* _EXERCISES_
(a) In the BIMB Holdings research note, what net interest margin target does management believe it can sustain?
(b) From the records, extract everything from the line containing "Where should I click to: Toggle" down to the line containing "pos(79,234)", copying each line unchanged.

* _EXCERPTED PASSAGE_
-- Start --

BIMB Holdings - Heading into 2HFY21

Date: 
2021-09-02
Firm: 
KENANGA
Stock: 
Price Target: 
5.10
Price Call: 
BUY
Last Price: 
2.51
Upside/Downside: 
+2.59 (103.19%)

We attended BIMB’s 1HFY21 results briefing which left us feeling optimistic with the bank’s near-term trajectory. Although there is a slight delay in its restructuring plans from end-Sept to early-Oct 2021, other guidances remain firm with some cautionary notes on financing growth in lieu of economic weakness. The high TRA proportion of 42% of total financing is not expected to raise any hairs, in management’s point of view. Maintain OP and SoP-driven TP of RM5.10.

PEMULIH not a big bruiser. Under PEMULIH, the group is said to have reached a TRA proportion of 42% of its total financing, from less than 10% in 2QFY21. However, this is still below management’s anticipated 50% mix, partly due to the moratorium being opt-in in nature. Arising from this, management is also confident that modification losses for 3QFY21 will range between RM50m- RM60m. However, management does accept that part of the underlying issue is economic uncertainty which has led some accounts to seek deferment for liquidity.

Competition in financing and deposit markets could ramp up, as the market would have come to normalise and fully adjust product pricing from a stagnant OPR since Jul 2020. That said, management believes normalisation would come but it should not affect them significantly at least until FY22. As of now, management believes they are able to sustain their NIMs target of 2.20%-2.40%. (1HFY21: 2.44%). In part, alongside the abovementioned challenging economic climate, the group’s optimism towards being able to achieve its previous financing growth target of 8-9% is now closer to 7%. This will likely be further aggravated should the economy remain suppressed for a prolonged period.

-- End --

(Dataset excerpt)

-- Start --

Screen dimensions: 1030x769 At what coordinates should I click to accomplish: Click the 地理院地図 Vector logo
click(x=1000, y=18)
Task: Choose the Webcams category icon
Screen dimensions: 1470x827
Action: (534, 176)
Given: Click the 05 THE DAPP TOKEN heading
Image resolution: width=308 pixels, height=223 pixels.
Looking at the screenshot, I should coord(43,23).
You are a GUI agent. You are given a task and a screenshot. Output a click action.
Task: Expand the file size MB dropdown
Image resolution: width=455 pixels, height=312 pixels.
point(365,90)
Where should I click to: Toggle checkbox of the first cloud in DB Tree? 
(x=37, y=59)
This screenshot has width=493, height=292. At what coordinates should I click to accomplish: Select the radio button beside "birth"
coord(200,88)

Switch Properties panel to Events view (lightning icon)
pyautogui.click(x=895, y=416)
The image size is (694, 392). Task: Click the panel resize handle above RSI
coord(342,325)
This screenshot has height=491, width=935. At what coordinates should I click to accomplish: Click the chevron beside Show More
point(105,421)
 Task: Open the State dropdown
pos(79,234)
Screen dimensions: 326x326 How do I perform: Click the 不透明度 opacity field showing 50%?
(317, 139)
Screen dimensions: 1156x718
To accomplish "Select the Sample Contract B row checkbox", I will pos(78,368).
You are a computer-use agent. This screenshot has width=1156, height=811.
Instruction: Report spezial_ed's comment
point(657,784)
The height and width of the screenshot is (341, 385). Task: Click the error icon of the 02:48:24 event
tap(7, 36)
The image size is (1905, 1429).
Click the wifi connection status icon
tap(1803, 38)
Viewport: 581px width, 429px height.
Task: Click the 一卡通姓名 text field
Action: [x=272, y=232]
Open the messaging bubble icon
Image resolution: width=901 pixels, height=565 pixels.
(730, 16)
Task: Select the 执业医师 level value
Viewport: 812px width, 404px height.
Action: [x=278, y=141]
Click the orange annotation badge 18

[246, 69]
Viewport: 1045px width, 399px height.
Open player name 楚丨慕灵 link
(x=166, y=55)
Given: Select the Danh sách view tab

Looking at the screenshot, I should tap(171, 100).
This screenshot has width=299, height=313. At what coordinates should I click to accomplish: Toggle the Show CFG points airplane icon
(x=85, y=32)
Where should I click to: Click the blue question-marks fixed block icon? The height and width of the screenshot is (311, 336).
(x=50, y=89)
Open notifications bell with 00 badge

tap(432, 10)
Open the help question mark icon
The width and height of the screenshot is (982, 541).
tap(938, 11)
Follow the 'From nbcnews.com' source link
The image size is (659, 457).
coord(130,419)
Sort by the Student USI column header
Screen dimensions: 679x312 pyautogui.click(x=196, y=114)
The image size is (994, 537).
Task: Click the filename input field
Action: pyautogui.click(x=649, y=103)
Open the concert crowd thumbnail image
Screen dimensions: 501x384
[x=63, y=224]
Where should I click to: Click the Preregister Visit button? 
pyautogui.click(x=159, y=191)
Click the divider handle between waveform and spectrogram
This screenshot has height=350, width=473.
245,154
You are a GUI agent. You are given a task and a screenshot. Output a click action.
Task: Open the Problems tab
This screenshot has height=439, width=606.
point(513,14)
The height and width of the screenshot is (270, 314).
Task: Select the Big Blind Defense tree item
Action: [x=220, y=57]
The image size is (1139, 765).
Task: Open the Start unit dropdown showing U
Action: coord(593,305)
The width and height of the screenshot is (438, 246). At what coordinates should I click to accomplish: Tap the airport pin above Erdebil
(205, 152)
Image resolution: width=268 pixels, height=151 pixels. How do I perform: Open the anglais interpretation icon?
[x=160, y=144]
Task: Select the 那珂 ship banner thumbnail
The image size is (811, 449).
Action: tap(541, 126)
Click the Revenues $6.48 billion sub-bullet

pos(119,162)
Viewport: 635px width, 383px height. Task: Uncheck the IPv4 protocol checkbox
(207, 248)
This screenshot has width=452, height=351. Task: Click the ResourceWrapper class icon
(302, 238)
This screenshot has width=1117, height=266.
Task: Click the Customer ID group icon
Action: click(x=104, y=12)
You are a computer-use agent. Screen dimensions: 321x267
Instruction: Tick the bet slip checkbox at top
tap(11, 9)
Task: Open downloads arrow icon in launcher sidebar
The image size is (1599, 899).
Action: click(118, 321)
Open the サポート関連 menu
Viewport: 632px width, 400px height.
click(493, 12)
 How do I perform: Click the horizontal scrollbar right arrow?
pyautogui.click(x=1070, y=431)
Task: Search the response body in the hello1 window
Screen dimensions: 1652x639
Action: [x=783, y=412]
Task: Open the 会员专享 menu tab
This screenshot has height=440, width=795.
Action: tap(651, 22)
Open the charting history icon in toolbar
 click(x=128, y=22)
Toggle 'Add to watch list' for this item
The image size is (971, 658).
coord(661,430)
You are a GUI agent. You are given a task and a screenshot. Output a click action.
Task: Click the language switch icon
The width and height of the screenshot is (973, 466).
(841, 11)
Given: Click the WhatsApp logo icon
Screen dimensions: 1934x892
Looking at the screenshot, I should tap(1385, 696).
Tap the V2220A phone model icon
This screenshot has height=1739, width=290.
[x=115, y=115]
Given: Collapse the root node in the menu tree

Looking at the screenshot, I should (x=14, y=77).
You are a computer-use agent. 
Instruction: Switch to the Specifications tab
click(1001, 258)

-- End --

* _THE RESPONSES_
(a) A NIM target of 2.20%-2.40%.

(b)
Where should I click to: Toggle checkbox of the first cloud in DB Tree? 
(x=37, y=59)
This screenshot has width=493, height=292. At what coordinates should I click to accomplish: Select the radio button beside "birth"
coord(200,88)

Switch Properties panel to Events view (lightning icon)
pyautogui.click(x=895, y=416)
The image size is (694, 392). Task: Click the panel resize handle above RSI
coord(342,325)
This screenshot has height=491, width=935. At what coordinates should I click to accomplish: Click the chevron beside Show More
point(105,421)
 Task: Open the State dropdown
pos(79,234)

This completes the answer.